Treatment of obstructive colorectal cancer.
10.3760/cma.j.cn441530-20221114-00465
- Author:
K CAO
1
;
Z J WANG
1
;
J G HAN
1
Author Information
1. Department of General Surgery, Beijing Chaoyang Hosptial, Capital Medical University, Beijing 100020, China.
- Publication Type:Journal Article
- MeSH:
Humans;
Quality of Life;
Self Expandable Metallic Stents/adverse effects*;
Colonic Neoplasms/surgery*;
Stents/adverse effects*;
Intestinal Obstruction/surgery*;
Treatment Outcome;
Colorectal Neoplasms/complications*;
Retrospective Studies
- From:
Chinese Journal of Gastrointestinal Surgery
2023;26(1):44-50
- CountryChina
- Language:Chinese
-
Abstract:
Obstructive colorectal cancer is a common malignant bowel obstruction. Colostomy or colostomy following tumor resection may be the first choice for emergency surgery. The intestinal and systemic conditions of patients undergoing emergency surgery are often poor, and patients need to undergo multiple operations, which increase the surgical risk and economic burden and reduce the quality of life of patients. Poor intraoperative visualization may also affect the radical operation of emergency surgery. Transanal decompression tube (TDT) can rapidly decompress and drain the obstructed bowel, effectively relieve obstruction symptoms, and improve the success rate of primary radical resection. The TDT squeeze the tumor lightly, causing no spread of tumor cells, and is cheap, but the cavity of transanal decompression tube is small and easily blocked, and requires tedious flushing or regular replacement.
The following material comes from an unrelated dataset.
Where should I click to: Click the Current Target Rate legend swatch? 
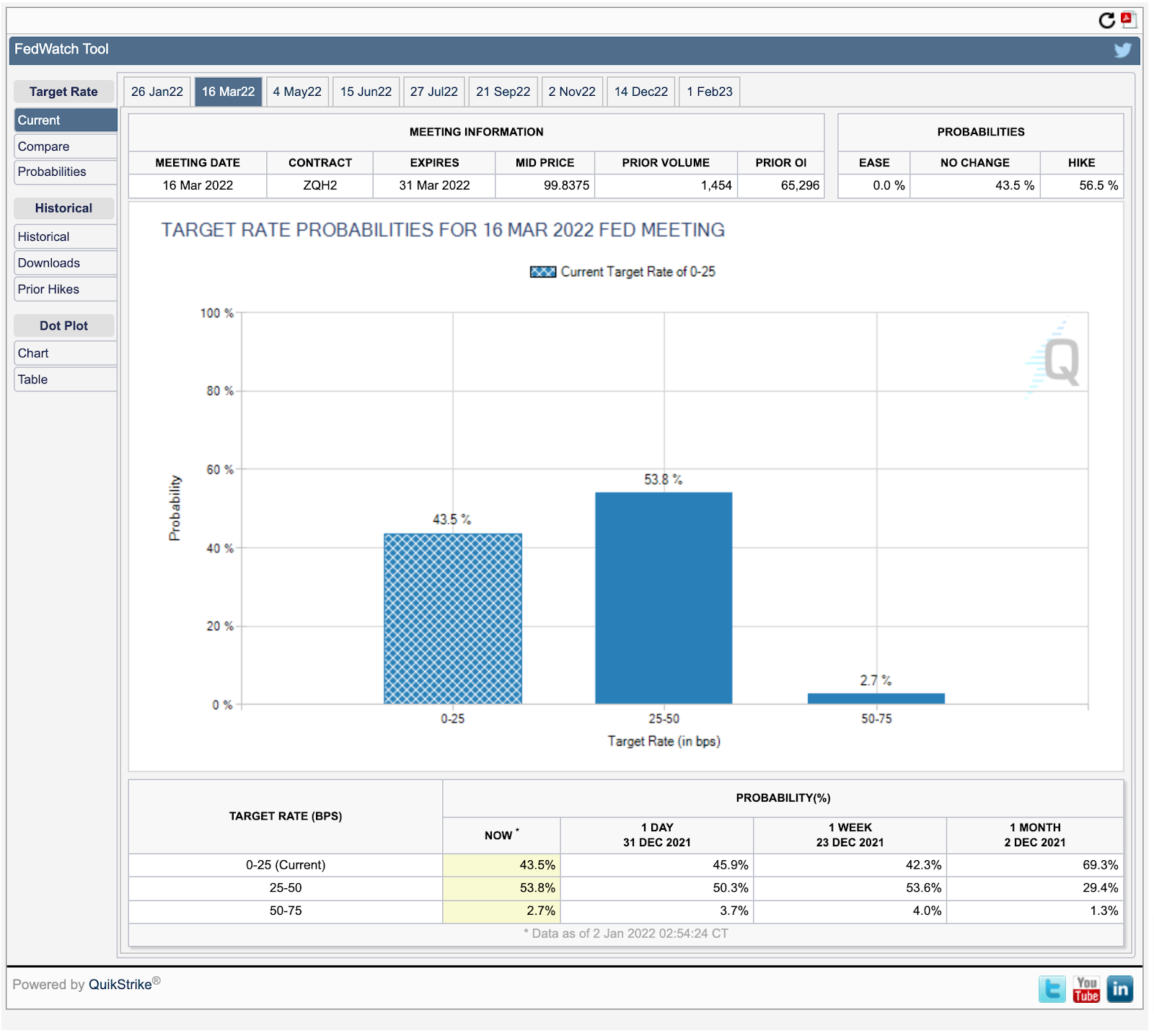click(x=542, y=272)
Self-expanding metallic stents (SEMS) can relieve intestinal obstruction effectively, provide sufficient preparation time for preoperative examination and improvement of nutritional status. By improving patient's tolerance to radical surgery, SEMS might be used as an important treatment strategy choice for obstructive colorectal cancer. However, SEMS may squeeze the tumor, leading to the spread of tumor cells, increase the recurrence rate and metastasis rate, and reduce the survival rate. Moreover, intestinal wall edema still existed during the operation following SEMS, and the rate of ostomy after anastomosis was as high as 34%. We hypothesized that prolonging the interval between stent insertion and surgery to 2 months, with neoadjuvant chemotherapy administered during this interval (SEMS-neoadjuvant chemotherapy strategy), would help improve outcomes. The SEMS-neoadjuvant chemotherapy strategy is a safe, effective, and well tolerated treatment approach with a high laparoscopic resection rate, low stoma formation rate and improvement in the overall survival for patients with left-sided colon cancer obstruction. The patient physical status is improved, the primary tumor is downstaged, and intestinal wall edema is relieved during the relatively longer interval between SEMS placement and surgery. The SEMS-neoadjuvant chemotherapy strategy may be a preferred therapeutic strategy for obstructive left colon cancer.